I’ve added strawberry puree to mascarpone here but it was very soft to be frosted: https://www.willcookforsmiles.com/2015/02/strawberry-crepes-strawberry-mascarpone-cream.html
Bib says
You could cut a hole in the cupcake and make it so it has a purée center.
LyubaB says
Thanks, Bob! So glad you liked it!
Sashi says
Hi,
I tried the recipe but my frosting turned out abit runny and was a pale yellowish colour. How do i get it to be like fluffy like yours looks?
lyuba says
Hi Sashi!
Did you use a whisk attachment when you were making the frosting? I would recommend that. I will add it in the recipe because it’s not clear. I’m sorry I didn’t specify that! I am not sure about the yellowing, could be because it didn’t whip enough, it should get whiter as it fluffs. (Or did you use a hand mixer?)
Sashi says
Hi, your frosting looks amazing. Do you use icing or granulated sugar? If its granulated how do u ensure the frosting wont be grainy? Thanks!! 🙂
lyuba says
Hi Sashi!
The frosting really is divine! I used granulated sugar and it turned out smooth. Sugar get dissolved in the mixture while beating, I guess, and I never noticed any grainy textures.
Anna says
Hi Lyuba!
I am curious if I can make these without adding the one cup of sugar? Will the texture become different? I’m on a temporary sugar fast.
Thank you!
lyuba says
Hi Anna! You could try using baking splenda but it might effect the texture and rising a bit. Best of luck!!
Anna says
Thank you for your kind response, Lyuba!
There doesn’t seem to be Splenda in Italy. Do you think honey might work?
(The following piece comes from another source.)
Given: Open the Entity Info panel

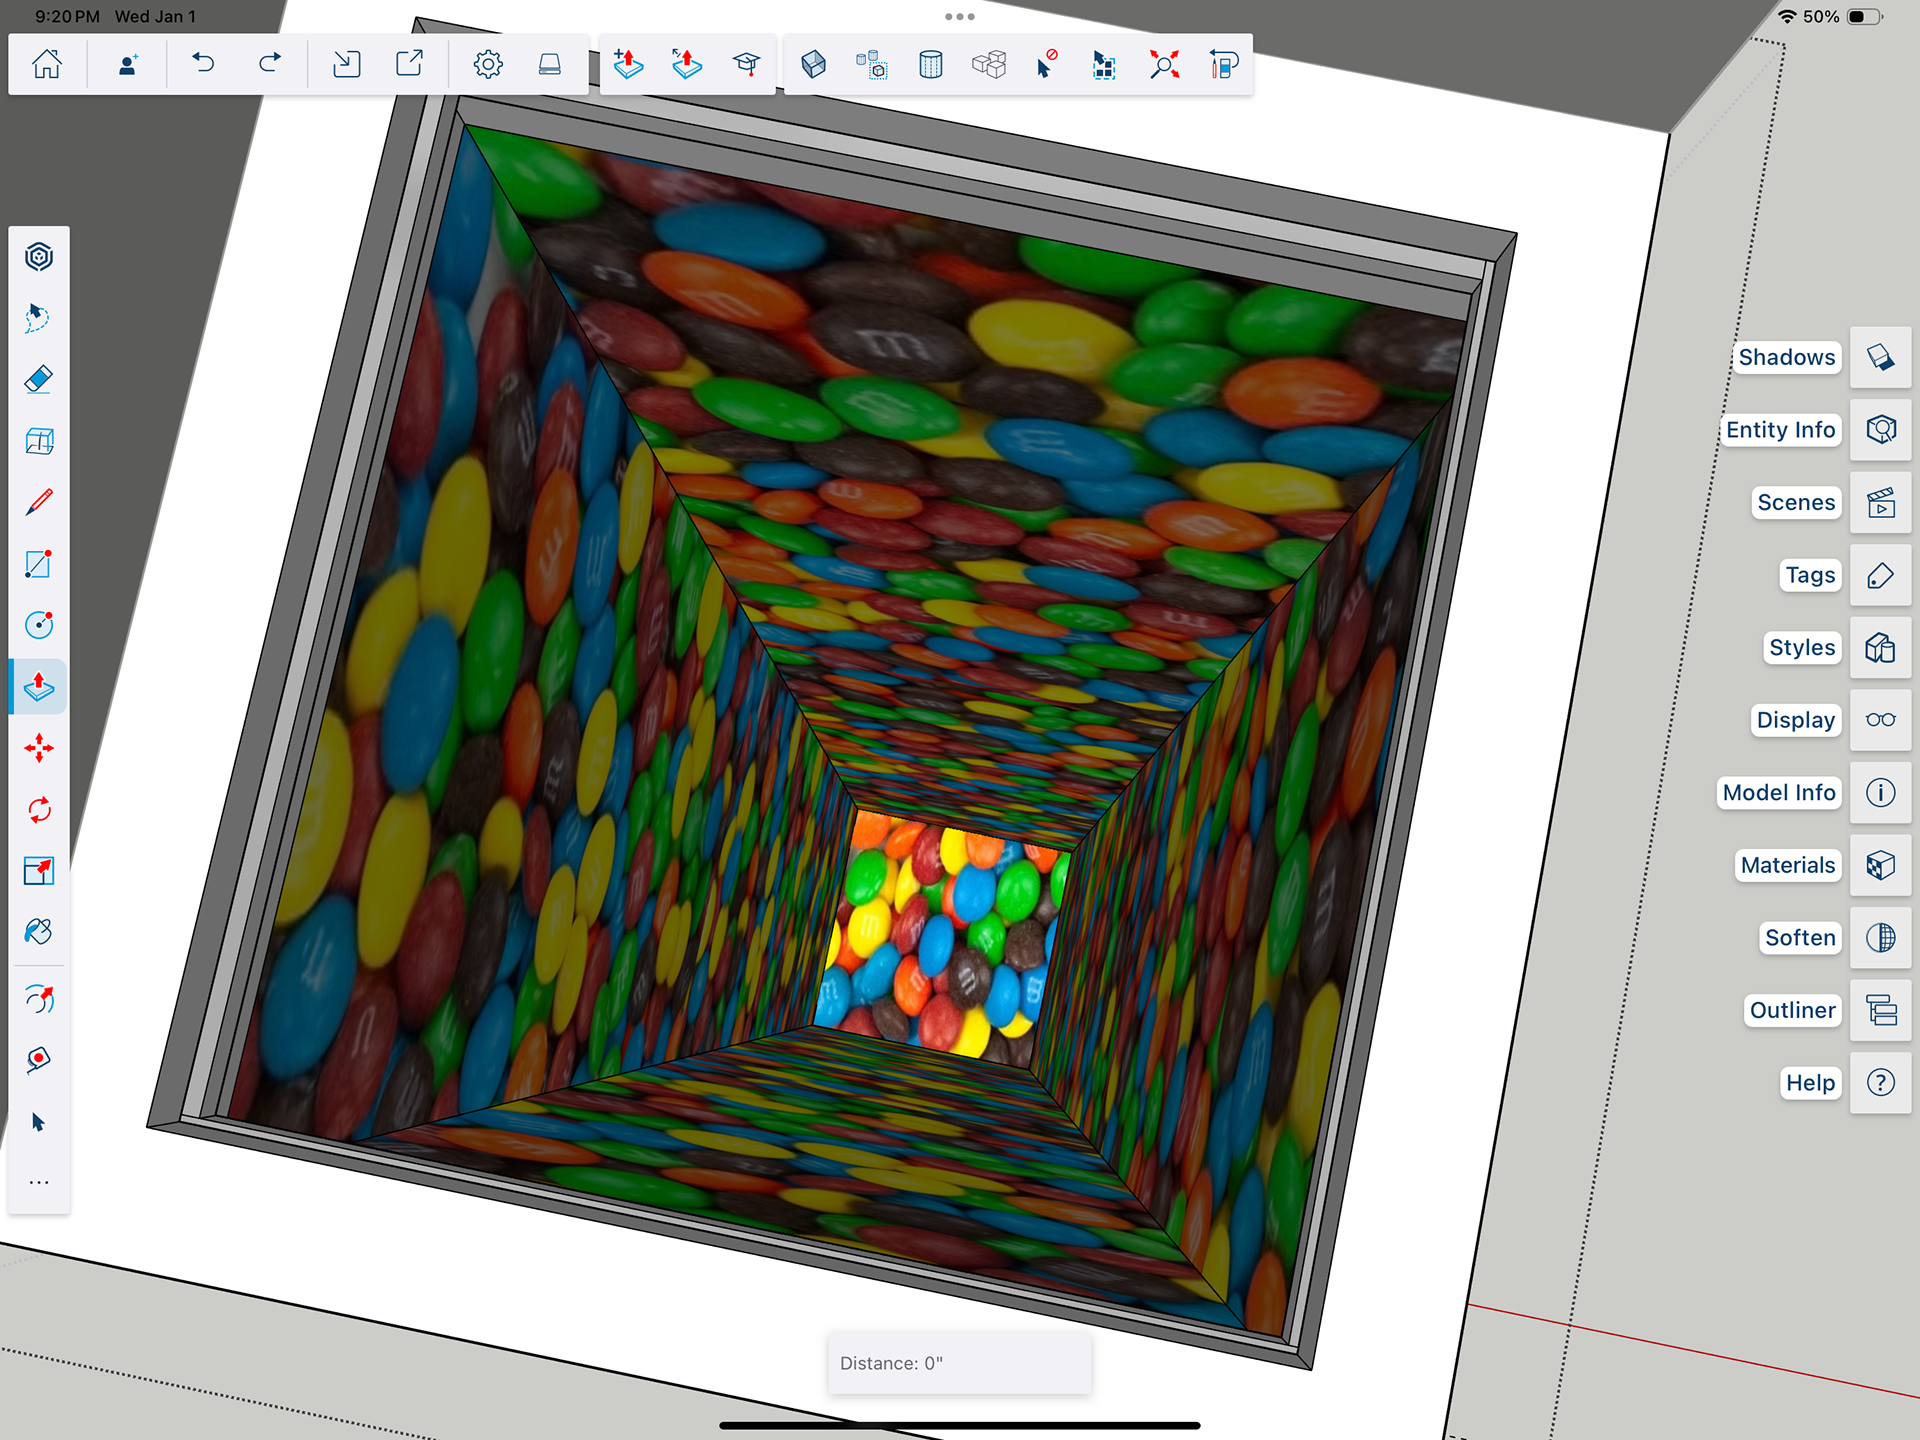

Oh, and a quick question. Does olive oil or butter make a cake softer after baking? Thank you :))
lyuba says
I prefer oil in my cupcakes, it seems to make them smoother and more moist. If you are looking to substitute sugar completely, honey is probably not the way to go because it has the same sugar content and your stomach won’t differentiate between sugar, honey or agave nectar. Honey does have a lot more vitamins so it is much more beneficial for you. If you are off sugar, you may have to look into sugar substitutes but if you just don’t want to use granulated sugar, try beating butter (instead of oil) with honey until smooth and then add the remaining ingredients.